Social networks and blogs can provide valuable information. Check if there is a project on sites like DeFi Prime, DeFi Pulse, DeFi Market Cap. Only authoritative protocols go there.
Look Out for Risks
Risk management is an integral part of everything related to money and decision making. In the world of DeFi, there is even a certain classification of risks that can overtake an illiterate investor. Since the DeFi market is decentralized, there is a regulatory risk. Every project shows its own requirements and laws so that it can change the level of decentralization.
Since there are many projects that offer cryptocurrency lending and borrowing, there are volatility and collateralization risks. Sometimes platforms use excessive collateral to reduce the risk of volatility.

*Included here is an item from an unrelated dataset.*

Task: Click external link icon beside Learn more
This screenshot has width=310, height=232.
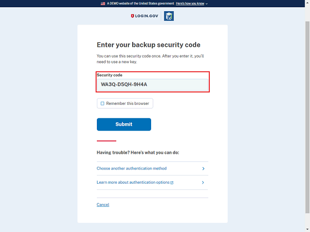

If the value of the collateral falls sharply, then this will incur consequences.
Most DeFi protocols run on smart contracts. It is a complex technology that requires extensive testing and analyst expertise to ensure that it’s secure and successful. It is necessary to wait sometime after the project’s launch and not invest money in it not to lose everything.
Keep Track of Gas Prices
Most of the DeFi projects are based on the Ethereum blockchain. Accordingly, any transactions require gas, which is so much more expensive, given the popularity of the sector. The right strategy can help you avoid high commission prices. By the way, we have already talked about the principles of gas operation. If this is unfamiliar to you, feel free to read this article.
Follow the DeFi Investor Checklist
Make sure that the project is not fraudulent, and that it has been verified by well-known auditing companies (e.g., Quantstamp and OpenZeppelin) and there are no critical vulnerabilities or bugs. If you understand smart contracts, then you can look through them by yourself – honest projects always upload open-source code. Also, make sure that the contract is on Etherscan or another blockchain explorer.
Don’t invest more than you can afford to lose. This is the investor’s main rule, not only in relation to DeFi but absolutely to any asset. Do not take out loans for these purposes, do not make purchases with a credit card, and do not go into debt.
Remember to diversify your investment portfolio. Do not make your portfolio only DeFi-oriented. In case the whole DeFi market will drop, the mastodons in your portfolio will stay alive.
It is not easy to find a protocol that fully meets all the selection criteria. The field of DeFi and investing in it is still in its infancy. There are many experiments and innovative ideas in it. Some are destined to achieve universal acceptance, and some will not stand the test of time. If you want to invest in DeFi, pay attention to studying different types of projects, and do not invest more than you can afford to lose.